Soberanía y no 'seguridad alimentaria' como lo enuncia la FAO, porque en este concepto no están subrayados los componentes patrimonio nacional, justicia, reforma agraria integral, ni redistribución equitativa de la riqueza. Para que la alimentación llegue a todos y todas, la soberanía es una condición. Y ella se verá socavada si la tendencia que se ha estado agudizando en los últimos meses de capitales que buscan comprar tierras en los países subdesarrollados para garantizarse alimentos en ese futuro crítico, se mantiene y crece como parece que ocurrirá.

Aunque no es dato de público conocimiento, en este país de grandes terratenientes, extensiones agrícolas han estado vendiéndose a punto tal que el campesinado del país ha hecho público su rechazo a la política del 'mercado de la tierra'. Entiende que ésta es una estrategia del Fondo Monetario Internacional (FMI) consecuente con el neoliberalismo, que enajena a la gente del patrimonio nacional del cual la tierra es elemento esencial, motivo por cual no debe ser vendida.
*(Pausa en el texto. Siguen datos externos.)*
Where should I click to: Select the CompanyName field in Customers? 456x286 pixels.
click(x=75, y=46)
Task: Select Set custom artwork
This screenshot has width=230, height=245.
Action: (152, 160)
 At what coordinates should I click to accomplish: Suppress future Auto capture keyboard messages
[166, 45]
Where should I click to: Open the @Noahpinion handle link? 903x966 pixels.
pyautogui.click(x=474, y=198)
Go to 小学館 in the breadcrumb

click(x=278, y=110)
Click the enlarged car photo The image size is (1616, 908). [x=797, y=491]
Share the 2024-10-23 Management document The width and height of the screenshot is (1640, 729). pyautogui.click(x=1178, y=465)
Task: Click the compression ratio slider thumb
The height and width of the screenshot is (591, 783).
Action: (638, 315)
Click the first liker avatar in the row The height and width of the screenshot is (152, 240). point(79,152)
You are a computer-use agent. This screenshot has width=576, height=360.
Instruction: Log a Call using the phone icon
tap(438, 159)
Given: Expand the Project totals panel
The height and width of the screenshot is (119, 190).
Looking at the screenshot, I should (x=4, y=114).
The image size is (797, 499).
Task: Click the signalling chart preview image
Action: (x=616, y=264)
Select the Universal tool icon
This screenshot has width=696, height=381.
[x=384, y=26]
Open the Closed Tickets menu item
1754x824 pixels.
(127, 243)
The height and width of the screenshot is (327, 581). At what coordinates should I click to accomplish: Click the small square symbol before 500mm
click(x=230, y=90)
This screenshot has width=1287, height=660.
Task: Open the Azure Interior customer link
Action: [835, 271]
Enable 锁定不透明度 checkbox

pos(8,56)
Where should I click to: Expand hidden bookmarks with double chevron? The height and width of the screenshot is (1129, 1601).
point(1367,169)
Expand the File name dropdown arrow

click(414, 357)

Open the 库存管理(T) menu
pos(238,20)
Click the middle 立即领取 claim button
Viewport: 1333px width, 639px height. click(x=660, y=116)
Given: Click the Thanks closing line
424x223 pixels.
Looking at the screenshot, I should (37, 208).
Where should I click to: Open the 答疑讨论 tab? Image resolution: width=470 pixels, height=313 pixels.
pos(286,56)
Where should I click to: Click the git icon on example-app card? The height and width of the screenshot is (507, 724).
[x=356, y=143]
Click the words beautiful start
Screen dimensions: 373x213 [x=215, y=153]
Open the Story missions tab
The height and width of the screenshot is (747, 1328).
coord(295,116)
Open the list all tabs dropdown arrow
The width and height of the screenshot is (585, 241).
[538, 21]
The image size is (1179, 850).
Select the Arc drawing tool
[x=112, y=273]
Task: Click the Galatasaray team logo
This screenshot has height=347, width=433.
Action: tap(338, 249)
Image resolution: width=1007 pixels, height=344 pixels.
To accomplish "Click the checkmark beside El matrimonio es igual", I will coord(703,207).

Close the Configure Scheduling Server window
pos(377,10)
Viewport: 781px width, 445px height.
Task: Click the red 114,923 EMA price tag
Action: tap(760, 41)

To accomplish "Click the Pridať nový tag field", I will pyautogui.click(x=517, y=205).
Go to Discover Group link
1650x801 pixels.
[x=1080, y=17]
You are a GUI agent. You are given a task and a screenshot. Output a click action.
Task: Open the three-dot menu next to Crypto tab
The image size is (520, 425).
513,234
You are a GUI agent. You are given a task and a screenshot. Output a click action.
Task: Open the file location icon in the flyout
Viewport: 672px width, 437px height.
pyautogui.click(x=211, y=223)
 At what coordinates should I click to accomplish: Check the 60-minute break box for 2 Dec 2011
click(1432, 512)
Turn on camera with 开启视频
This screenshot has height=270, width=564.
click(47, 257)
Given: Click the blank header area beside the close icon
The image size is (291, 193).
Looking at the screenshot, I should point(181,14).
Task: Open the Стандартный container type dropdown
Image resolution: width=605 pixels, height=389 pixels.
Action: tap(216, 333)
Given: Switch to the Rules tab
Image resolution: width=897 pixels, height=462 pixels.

Fueron las mismas agricultoras entrevistadas quienes aseguraron que 'aquí en Monte Plata dieron 4 millones de hectáreas de tierra para la producción de etanol'. Lo consiguen a partir de la caña de azúcar de la cual el país ha sido importante productor.

Soberanía alimentaria, más que un término

Juana Ferrer, 'Negrita', estaba allí, desde muy temprano, entre las primeras que iniciaron el desfile del último 25 de noviembre, fecha elegida para conmemorar el Día Mundial contra la Violencia de Género, en tributo a las tres hermanas Mirabal, vigorosas activistas políticas, calificadas por el Poeta Nacional Pedro Mir como las 'mariposas', mujeres mandadas a asesinar en esa fecha de 1960 por el tirano Rafael Leónidas Trujillo.

Las muchachas de Salcedo, como también les mencionan por la localidad donde nacieron, en la provincia de ese nombre al norte del país, han devenido máximos símbolos de las luchas por la no violencia contra las mujeres en América Latina. Cada año, desde 1980, se realizan concentraciones frente al Parque de la Independencia, en Santo Domingo, la capital, en las que participan representaciones de lo más avanzado de la sociedad, en una nación donde los feminicidios cobran cada vez más vidas. Sólo en los dos primeros meses de 2009 sumaron 34 las congéneres mandadas a los cementerios, casi todas asesinadas por sus parejas y ex parejas sentimentales. 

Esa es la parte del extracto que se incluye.